The government is set to keep 90-day trials as they are for businesses that employ fewer than 20 employees, but there will be changes for larger businesses.
Prime Minister Jacinda Ardern will unveil the government's new employment legislation this afternoon at Parliament.
Labour campaigned on introducing legislation that improves fairness in the workplace, and it is part of its 100-day plan.
RNZ understands the government will announce that larger businesses will still be able to use the 90-day trial as a probationary period, but with greater protections for employees.
This is expected to include the right of employees to be able to appeal against dismissal, and be given a reason.
The current law, which enables employers to fire new staff within the first 90 days without giving a reason, and without facing legal action for unfair dismissal, was introduced in 2009.
It was promoted by the previous National-led government as the best way of encouraging firms to take on new staff.
However, a Treasury-commissioned report published in 2016 found the trial period had done nothing to help struggling job-seekers or boost the numbers employed.

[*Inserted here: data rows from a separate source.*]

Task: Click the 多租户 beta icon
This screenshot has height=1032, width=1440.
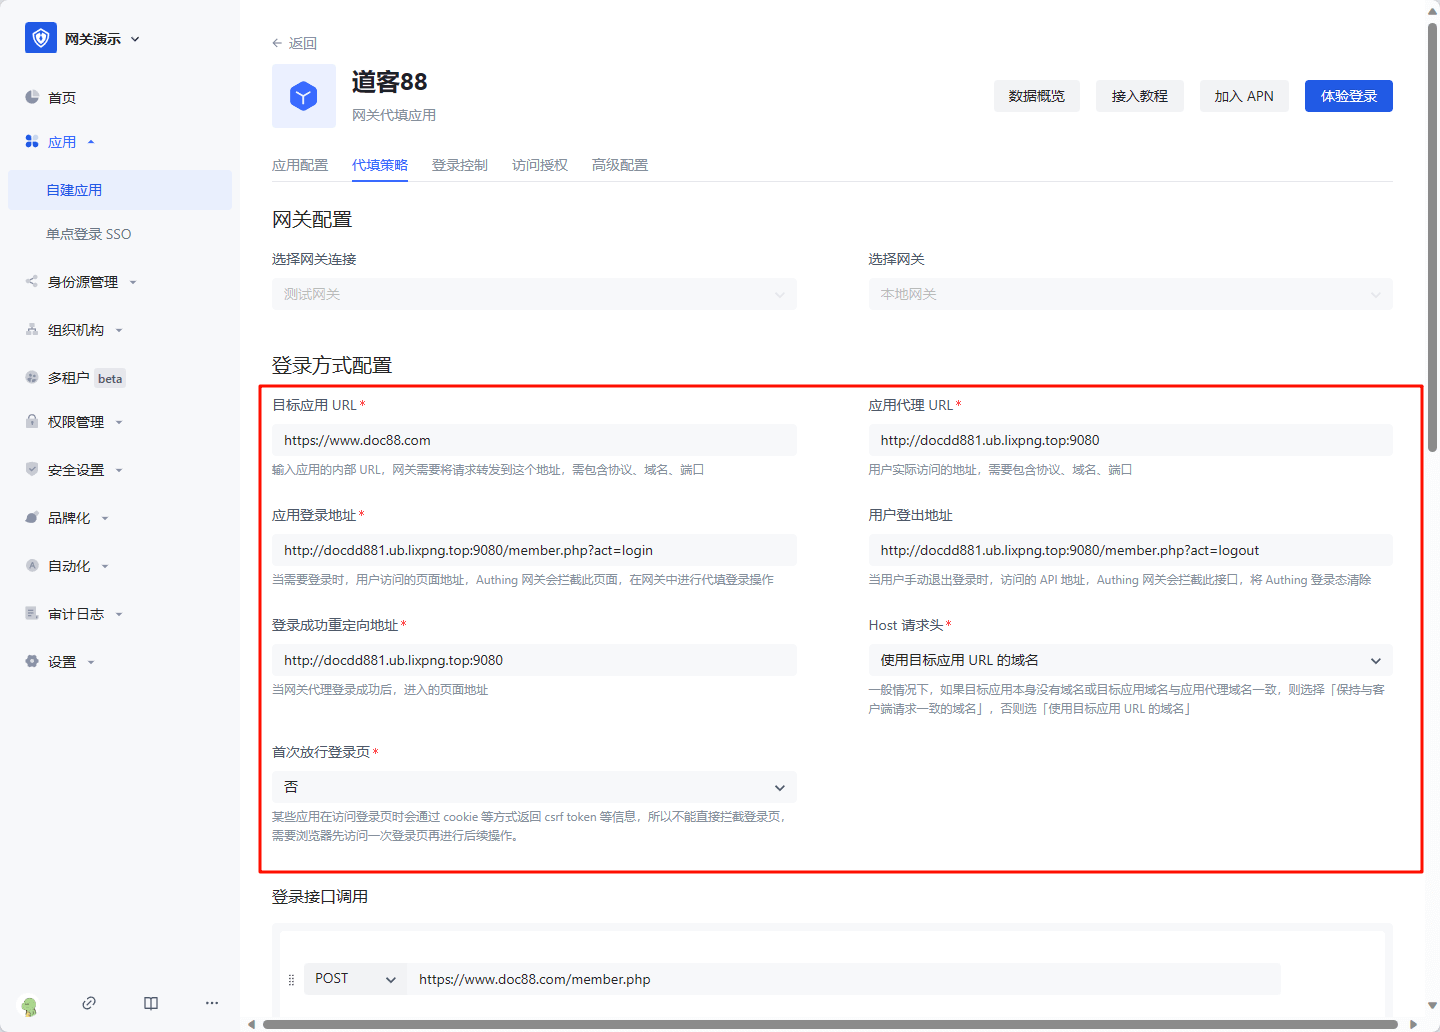Action: [x=31, y=377]
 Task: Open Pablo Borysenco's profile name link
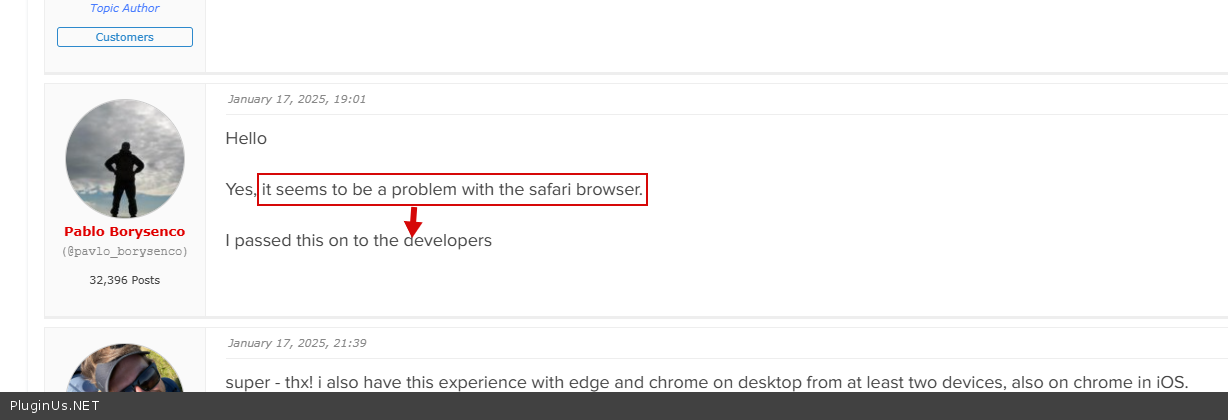125,231
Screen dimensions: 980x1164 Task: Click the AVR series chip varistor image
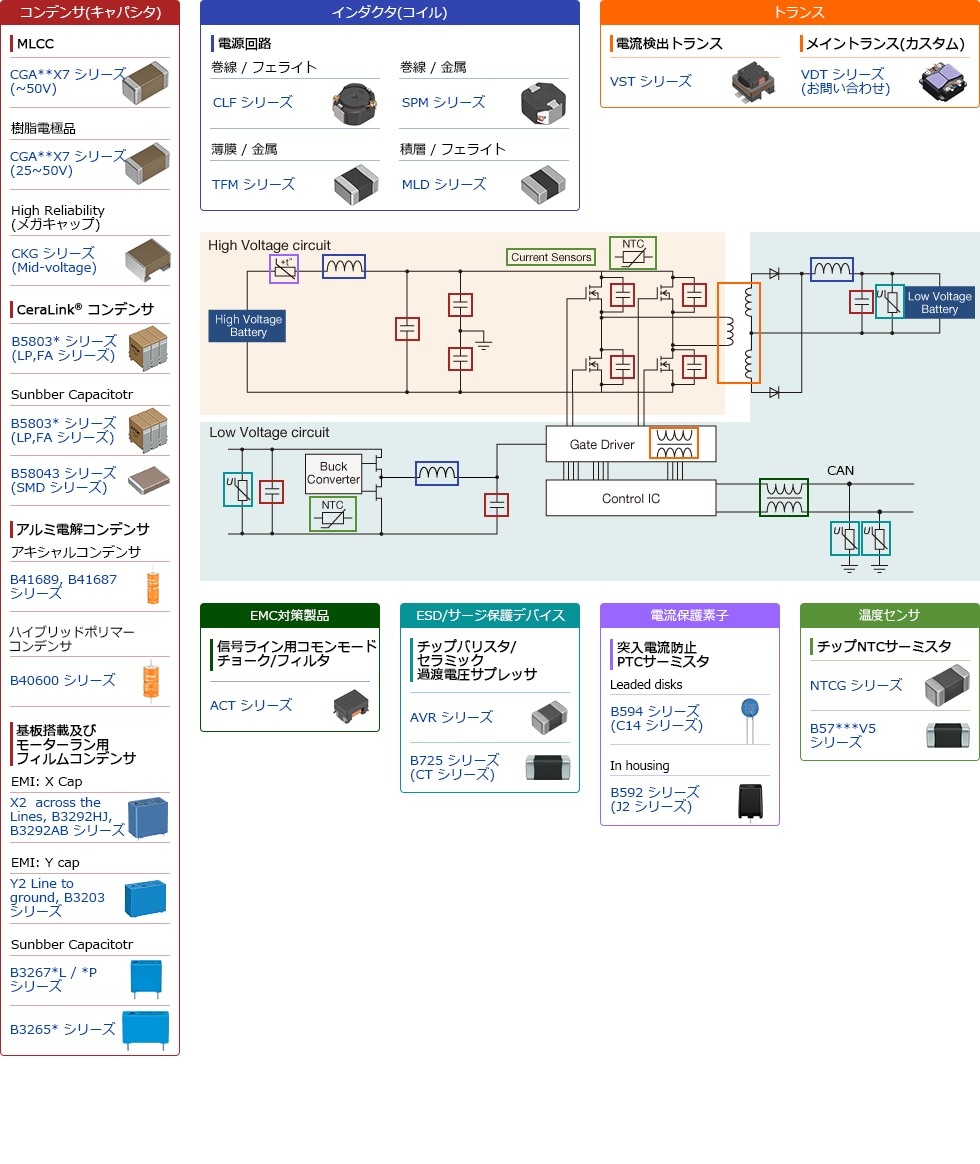pos(549,717)
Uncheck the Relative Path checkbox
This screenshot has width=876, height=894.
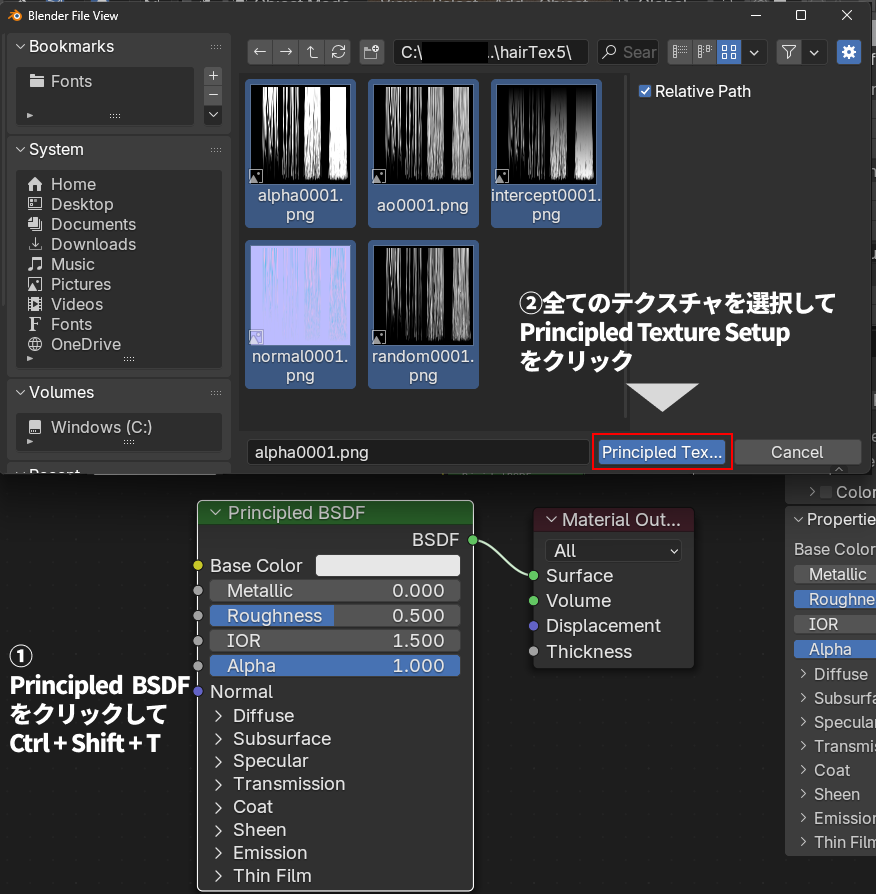point(645,91)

The report found there was a 'weakly insignificant' rise in hiring in some industries, such as construction, but no difference once large firms were included.
Labour initially railed against the trials, saying it would scrap them. In 2015 the then-leader, Andrew Little, changed his tune, saying the party would keep them, but make them fairer for employees.
In the lead-up to last year's election Labour's policy was to replace the law with "fair trial periods that provide both protection against unjustified dismissal and a simple, fair, and fast referee service".
RNZ understands that after lobbying from business owners that the trials are helpful, particularly for small and medium-sized businesses, and discussions with New Zealand First, the policy has again been changed.